▸ Written problem:
Recast the rows from the line containing "You are a computer-use agent. The image" down through the line containing "Click the Annuler" as a numbered list, leaving out blank lines.

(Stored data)
========================================================================

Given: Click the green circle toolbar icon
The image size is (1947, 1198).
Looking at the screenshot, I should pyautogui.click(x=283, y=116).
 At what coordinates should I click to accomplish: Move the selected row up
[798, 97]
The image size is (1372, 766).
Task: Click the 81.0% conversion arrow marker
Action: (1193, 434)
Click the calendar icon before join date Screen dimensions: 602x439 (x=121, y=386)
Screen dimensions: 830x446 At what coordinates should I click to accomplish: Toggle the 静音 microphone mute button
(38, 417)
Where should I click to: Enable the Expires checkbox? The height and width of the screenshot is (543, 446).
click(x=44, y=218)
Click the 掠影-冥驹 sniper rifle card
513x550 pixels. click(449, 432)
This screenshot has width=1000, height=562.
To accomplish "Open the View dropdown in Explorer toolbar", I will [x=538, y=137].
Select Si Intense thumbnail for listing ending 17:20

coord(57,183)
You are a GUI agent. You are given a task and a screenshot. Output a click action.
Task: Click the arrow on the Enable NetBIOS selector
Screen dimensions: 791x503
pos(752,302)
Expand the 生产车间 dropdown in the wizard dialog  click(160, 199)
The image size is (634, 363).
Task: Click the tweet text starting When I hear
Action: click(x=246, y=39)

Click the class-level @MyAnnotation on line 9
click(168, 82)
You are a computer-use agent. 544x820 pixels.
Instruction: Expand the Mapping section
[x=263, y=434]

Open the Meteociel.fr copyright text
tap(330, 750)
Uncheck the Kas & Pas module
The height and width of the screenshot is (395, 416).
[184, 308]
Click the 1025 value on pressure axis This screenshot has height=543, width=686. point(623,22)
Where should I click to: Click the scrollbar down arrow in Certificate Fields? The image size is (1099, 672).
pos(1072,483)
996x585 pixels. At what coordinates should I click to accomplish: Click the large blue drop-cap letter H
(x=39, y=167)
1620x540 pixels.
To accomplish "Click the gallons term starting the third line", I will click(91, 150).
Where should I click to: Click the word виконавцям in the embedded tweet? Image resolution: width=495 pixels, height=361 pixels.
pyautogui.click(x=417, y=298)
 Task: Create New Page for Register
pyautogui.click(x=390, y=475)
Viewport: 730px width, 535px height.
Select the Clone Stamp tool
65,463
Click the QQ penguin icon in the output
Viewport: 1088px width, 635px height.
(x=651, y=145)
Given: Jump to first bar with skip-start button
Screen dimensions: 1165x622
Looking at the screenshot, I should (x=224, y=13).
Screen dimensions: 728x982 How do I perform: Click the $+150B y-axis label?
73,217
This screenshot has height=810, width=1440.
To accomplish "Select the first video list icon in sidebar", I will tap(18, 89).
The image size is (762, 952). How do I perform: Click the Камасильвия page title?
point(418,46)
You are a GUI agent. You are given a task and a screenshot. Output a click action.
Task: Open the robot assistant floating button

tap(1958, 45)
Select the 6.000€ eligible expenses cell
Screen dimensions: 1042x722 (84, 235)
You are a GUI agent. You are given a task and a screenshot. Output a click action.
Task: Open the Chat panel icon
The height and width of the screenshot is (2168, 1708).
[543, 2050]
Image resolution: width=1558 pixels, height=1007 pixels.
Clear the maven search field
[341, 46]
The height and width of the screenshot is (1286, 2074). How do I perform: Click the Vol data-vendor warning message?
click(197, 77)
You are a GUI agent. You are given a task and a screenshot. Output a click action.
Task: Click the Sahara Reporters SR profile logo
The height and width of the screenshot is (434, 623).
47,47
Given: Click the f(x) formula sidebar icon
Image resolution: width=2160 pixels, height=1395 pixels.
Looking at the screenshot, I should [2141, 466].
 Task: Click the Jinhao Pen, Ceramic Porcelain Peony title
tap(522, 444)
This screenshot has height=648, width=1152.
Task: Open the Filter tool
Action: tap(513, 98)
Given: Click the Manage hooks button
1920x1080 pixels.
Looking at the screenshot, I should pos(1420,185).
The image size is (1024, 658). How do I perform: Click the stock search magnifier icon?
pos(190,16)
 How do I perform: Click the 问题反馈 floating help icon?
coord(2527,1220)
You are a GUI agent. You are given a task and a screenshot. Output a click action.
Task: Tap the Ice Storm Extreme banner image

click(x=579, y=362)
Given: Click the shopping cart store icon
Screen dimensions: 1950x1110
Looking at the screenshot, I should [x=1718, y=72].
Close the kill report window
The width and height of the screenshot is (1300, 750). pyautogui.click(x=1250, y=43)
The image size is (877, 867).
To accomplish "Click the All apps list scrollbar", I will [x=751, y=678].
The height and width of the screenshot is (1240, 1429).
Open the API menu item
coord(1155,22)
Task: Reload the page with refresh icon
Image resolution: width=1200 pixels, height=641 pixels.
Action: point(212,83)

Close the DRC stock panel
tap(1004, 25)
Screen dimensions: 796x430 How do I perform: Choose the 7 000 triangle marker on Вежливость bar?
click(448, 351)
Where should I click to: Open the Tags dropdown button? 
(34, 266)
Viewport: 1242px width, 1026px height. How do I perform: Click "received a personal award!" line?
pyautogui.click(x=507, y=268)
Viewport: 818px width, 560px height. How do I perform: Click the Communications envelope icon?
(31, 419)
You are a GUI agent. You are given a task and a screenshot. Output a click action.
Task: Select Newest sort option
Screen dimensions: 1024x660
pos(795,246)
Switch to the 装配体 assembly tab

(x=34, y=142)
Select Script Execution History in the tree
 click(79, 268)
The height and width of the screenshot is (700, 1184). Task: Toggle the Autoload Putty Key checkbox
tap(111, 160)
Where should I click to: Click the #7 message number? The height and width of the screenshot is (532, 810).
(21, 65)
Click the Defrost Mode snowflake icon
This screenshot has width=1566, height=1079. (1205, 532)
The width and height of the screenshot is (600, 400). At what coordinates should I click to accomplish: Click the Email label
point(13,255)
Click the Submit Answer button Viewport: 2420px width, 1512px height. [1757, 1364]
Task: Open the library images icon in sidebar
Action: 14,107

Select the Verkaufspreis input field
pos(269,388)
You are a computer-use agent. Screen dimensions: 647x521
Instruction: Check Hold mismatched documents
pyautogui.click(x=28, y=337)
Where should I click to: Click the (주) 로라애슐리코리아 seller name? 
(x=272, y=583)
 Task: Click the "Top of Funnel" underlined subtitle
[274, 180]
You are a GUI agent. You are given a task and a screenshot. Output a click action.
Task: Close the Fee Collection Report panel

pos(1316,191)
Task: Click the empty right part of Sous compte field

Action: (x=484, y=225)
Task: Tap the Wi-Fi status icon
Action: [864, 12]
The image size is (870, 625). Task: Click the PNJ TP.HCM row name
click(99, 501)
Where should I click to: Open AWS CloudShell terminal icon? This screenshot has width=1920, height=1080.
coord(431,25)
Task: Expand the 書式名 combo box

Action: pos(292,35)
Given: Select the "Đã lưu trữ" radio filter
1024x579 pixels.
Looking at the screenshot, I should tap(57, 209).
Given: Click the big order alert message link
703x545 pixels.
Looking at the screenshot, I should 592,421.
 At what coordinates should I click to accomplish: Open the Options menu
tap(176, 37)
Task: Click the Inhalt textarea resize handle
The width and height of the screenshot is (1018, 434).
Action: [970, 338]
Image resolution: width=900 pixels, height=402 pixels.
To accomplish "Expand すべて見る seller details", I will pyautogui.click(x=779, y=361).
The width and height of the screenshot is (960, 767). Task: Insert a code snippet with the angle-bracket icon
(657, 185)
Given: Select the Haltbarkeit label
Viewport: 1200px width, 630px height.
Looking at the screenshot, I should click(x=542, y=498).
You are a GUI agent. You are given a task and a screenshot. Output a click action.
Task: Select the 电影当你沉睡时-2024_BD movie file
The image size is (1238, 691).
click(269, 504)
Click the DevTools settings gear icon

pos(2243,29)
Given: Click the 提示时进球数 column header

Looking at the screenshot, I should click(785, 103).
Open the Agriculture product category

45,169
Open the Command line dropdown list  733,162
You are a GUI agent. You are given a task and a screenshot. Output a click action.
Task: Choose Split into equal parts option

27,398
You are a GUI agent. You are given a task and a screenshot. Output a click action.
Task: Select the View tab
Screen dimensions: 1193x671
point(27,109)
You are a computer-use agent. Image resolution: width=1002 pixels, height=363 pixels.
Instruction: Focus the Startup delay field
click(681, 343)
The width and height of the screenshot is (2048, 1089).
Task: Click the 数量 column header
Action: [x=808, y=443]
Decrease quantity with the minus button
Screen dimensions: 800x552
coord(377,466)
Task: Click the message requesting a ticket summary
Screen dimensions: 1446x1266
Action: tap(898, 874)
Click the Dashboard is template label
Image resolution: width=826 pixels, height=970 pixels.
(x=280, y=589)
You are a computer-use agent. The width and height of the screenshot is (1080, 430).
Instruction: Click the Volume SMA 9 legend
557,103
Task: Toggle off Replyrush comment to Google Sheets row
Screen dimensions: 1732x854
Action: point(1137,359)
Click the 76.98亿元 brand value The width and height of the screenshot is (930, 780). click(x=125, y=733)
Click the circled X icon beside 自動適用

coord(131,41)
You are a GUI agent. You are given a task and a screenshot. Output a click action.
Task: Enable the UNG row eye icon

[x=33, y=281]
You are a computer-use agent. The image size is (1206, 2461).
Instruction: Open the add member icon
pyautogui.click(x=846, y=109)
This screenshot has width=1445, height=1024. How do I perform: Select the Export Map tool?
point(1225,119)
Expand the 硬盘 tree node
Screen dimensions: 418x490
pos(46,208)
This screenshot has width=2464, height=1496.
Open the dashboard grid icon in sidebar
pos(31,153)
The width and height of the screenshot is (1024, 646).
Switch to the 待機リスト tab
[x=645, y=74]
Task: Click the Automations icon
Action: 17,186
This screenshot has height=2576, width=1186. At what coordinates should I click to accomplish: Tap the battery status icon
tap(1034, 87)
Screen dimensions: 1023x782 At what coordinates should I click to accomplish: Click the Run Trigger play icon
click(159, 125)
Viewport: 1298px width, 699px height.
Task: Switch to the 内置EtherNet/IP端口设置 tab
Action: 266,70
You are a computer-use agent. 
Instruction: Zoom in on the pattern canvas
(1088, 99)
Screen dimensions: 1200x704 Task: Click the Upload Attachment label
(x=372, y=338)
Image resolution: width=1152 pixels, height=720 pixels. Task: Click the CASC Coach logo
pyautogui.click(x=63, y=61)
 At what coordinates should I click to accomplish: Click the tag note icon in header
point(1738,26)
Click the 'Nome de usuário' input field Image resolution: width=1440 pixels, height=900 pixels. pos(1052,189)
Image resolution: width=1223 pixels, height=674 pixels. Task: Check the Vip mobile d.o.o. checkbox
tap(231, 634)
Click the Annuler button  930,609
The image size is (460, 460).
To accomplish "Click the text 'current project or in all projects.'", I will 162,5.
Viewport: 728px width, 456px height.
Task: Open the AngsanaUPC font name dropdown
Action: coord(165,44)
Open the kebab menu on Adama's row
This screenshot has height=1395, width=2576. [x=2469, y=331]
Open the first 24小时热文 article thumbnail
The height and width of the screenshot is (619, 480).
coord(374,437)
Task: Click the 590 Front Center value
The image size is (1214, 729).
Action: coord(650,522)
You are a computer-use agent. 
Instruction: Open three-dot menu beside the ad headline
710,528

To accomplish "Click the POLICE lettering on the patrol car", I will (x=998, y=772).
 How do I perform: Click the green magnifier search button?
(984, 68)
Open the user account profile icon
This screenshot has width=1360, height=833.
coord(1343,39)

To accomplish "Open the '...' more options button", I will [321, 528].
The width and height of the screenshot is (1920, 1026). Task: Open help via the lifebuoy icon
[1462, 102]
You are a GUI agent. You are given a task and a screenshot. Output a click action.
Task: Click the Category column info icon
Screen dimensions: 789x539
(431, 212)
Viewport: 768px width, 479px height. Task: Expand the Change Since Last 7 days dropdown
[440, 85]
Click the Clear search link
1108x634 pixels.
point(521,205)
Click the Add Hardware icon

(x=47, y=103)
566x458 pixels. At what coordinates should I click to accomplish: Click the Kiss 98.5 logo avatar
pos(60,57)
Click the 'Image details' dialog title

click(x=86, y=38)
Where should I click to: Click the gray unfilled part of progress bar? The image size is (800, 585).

========================================================================

▸ Answer for the task:
1. You are a computer-use agent. The image size is (1206, 2461).
2. Instruction: Open the add member icon
3. pyautogui.click(x=846, y=109)
4. This screenshot has width=1445, height=1024. How do I perform: Select the Export Map tool?
5. point(1225,119)
6. Expand the 硬盘 tree node
7. Screen dimensions: 418x490
8. pos(46,208)
9. This screenshot has width=2464, height=1496.
10. Open the dashboard grid icon in sidebar
11. pos(31,153)
12. The width and height of the screenshot is (1024, 646).
13. Switch to the 待機リスト tab
14. [x=645, y=74]
15. Task: Click the Automations icon
16. Action: 17,186
17. This screenshot has height=2576, width=1186. At what coordinates should I click to accomplish: Tap the battery status icon
18. tap(1034, 87)
19. Screen dimensions: 1023x782 At what coordinates should I click to accomplish: Click the Run Trigger play icon
20. click(159, 125)
21. Viewport: 1298px width, 699px height.
22. Task: Switch to the 内置EtherNet/IP端口设置 tab
23. Action: 266,70
24. You are a computer-use agent. 
25. Instruction: Zoom in on the pattern canvas
26. (1088, 99)
27. Screen dimensions: 1200x704 Task: Click the Upload Attachment label
28. (x=372, y=338)
29. Image resolution: width=1152 pixels, height=720 pixels. Task: Click the CASC Coach logo
30. pyautogui.click(x=63, y=61)
31.  At what coordinates should I click to accomplish: Click the tag note icon in header
32. point(1738,26)
33. Click the 'Nome de usuário' input field Image resolution: width=1440 pixels, height=900 pixels. pos(1052,189)
34. Image resolution: width=1223 pixels, height=674 pixels. Task: Check the Vip mobile d.o.o. checkbox
35. tap(231, 634)
36. Click the Annuler button  930,609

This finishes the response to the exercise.